Looking at the full-year data, Yuexiu REIT’s income declined, losses widened, and distribution amounts decreased year-over-year, indicating significant operational pressure. However, the fund has also strengthened its long-term foundation through financial structure and asset portfolio optimization, maintaining overall stability.

Losses Double, Office Business Shows Significant Divergence

Public information shows that Yuexiu REIT was listed on the Hong Kong Stock Exchange in 2005. Its properties are located in key areas of Guangzhou, Shanghai, Wuhan, Hangzhou, and Hong Kong, covering office buildings, retail malls, specialized markets, hotels, and serviced apartments.

In 2025, Yuexiu REIT faced considerable operational pressure, with losses doubling. The total revenue reached HKD 1.856 billion, down 8.6% year-over-year; net property income was HKD 1.284 billion, down 11.2%; after-tax losses amounted to HKD 694 million, an increase of 106.3% compared to the previous year.

Revenue and profit declined mainly due to pressure on core business operations. Office buildings are the REIT’s largest income pillar, contributing over 50% of total revenue, with their performance directly impacting overall results.

• [DATA EXCERPTS]
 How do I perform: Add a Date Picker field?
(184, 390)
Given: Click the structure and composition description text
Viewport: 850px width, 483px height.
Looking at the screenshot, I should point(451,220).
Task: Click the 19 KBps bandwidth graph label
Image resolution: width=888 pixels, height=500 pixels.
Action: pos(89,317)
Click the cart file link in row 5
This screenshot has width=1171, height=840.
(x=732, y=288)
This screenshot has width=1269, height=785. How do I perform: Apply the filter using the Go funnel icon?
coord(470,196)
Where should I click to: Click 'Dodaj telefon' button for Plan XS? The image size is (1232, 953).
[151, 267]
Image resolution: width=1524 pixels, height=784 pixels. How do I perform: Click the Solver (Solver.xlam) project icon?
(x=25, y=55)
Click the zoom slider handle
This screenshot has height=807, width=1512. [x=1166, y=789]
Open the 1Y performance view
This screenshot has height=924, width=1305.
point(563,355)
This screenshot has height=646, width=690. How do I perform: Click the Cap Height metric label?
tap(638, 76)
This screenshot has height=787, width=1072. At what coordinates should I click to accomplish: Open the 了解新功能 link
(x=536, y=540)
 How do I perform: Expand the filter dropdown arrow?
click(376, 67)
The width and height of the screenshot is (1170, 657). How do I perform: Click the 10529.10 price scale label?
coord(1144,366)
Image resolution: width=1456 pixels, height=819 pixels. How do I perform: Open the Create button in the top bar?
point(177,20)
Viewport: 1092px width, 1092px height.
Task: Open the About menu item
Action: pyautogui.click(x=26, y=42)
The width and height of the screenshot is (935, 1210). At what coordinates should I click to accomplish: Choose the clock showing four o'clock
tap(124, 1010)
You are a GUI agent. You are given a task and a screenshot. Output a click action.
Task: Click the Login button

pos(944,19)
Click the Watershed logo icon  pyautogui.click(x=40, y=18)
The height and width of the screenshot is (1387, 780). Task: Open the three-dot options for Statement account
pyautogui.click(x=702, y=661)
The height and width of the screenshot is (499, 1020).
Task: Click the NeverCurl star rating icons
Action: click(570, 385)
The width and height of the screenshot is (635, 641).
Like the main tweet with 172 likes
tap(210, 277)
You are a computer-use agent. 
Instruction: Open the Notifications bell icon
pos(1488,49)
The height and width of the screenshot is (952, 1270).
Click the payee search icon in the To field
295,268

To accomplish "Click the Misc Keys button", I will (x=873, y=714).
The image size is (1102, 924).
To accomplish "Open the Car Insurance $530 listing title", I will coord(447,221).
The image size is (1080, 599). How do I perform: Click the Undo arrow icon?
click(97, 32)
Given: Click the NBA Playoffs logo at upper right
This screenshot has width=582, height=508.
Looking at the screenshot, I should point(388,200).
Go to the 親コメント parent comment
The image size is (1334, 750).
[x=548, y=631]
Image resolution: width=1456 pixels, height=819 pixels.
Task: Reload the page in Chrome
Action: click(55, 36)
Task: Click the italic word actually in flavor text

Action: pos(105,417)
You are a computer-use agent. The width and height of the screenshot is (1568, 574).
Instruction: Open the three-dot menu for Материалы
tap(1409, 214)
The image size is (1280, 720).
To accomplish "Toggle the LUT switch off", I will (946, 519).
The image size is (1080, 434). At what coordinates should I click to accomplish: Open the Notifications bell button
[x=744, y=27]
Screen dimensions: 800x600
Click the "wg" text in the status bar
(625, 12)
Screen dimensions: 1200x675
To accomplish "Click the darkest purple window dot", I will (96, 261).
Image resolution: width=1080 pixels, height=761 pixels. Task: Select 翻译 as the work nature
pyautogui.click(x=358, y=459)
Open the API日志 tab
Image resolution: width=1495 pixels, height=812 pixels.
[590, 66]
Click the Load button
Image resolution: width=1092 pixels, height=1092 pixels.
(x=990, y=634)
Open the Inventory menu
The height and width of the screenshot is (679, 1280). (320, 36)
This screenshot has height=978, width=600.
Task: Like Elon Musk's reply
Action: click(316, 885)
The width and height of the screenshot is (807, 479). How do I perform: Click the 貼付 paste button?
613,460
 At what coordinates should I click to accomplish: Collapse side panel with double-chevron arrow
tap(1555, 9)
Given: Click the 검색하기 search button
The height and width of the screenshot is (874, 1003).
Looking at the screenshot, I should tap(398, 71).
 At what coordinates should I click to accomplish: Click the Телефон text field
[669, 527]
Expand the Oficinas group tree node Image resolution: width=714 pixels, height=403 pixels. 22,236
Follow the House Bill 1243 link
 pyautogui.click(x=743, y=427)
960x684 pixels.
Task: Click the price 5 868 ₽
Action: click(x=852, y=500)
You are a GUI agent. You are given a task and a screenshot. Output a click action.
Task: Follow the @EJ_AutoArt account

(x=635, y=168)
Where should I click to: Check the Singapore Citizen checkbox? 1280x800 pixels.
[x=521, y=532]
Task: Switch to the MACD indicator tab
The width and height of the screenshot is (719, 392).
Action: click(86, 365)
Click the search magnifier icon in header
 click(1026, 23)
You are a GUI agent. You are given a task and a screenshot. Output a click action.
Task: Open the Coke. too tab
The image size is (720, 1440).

• [BRIEF 1]
Rewrite the section of the Yuexiu REIT excerpt that starts with the words "Public information shows" and ends with "impacting overall results.", using "Shenzhen" in place of "Guangzhou".
• [BRIEF 2]
According to the Yuexiu REIT excerpt, in what year was the fund listed on the Hong Kong Stock Exchange?
• [BRIEF 3]
Continue the Yuexiu REIT excerpt from the point where it stops.
The items come from a separate source.

• [EXERCISE RESPONSE 1]
Public information shows that Yuexiu REIT was listed on the Hong Kong Stock Exchange in 2005. Its properties are located in key areas of Shenzhen, Shanghai, Wuhan, Hangzhou, and Hong Kong, covering office buildings, retail malls, specialized markets, hotels, and serviced apartments.

In 2025, Yuexiu REIT faced considerable operational pressure, with losses doubling. The total revenue reached HKD 1.856 billion, down 8.6% year-over-year; net property income was HKD 1.284 billion, down 11.2%; after-tax losses amounted to HKD 694 million, an increase of 106.3% compared to the previous year.

Revenue and profit declined mainly due to pressure on core business operations. Office buildings are the REIT’s largest income pillar, contributing over 50% of total revenue, with their performance directly impacting overall results.

• [EXERCISE RESPONSE 2]
2005

• [EXERCISE RESPONSE 3]
Affected by increased market supply and weak demand, office operations in 2025 faced greater challenges.

During the period, overall office leasing rate was 78.1%, down 3.6 percentage points year-over-year; rental prices averaged HKD 164.8 per square meter per month, down 7.5%. Total income also declined, with operating revenue for the year at HKD 986 million, down 14.26%.

Operational performance varied significantly across regions. Yuexiu Tower in Hong Kong achieved 100% occupancy; high-quality projects in Guangzhou, Shanghai, and Hangzhou maintained occupancy rates above 80%.

In contrast, Grade-A office buildings in Wuhan had a leasing rate of only 62.1%, with a rent of HKD 72.1 per square meter per month, notably lower than the company’s overall and other core city levels, becoming a major weakness dragging down the overall office segment.

In terms of asset valuation, the company’s property portfolio remained stable. As of the end of 2025, Yuexiu REIT owned nine core properties including Baima Building and Fortune Plaza, with a revalued asset market value of approximately HKD 33.645 billion, maintaining a solid core asset base.

Distributions Shrink, Lower Financing Costs Support Cash Flow

Despite operational pressures, Yuexiu REIT has optimized its financial costs to maintain stable investor distributions and continuously improve its financial health.

Regarding dividends, the total payout for 2025 was HKD 271 million, down 14% year-over-year. Although the payout size shrank with operational performance, the distribution ratio remained high at 96%, providing investors with relatively stable returns.

Yuexiu REIT stated that the high distribution level was supported by continued declines in financing costs, effectively reducing financial burdens and freeing up distributable cash flow.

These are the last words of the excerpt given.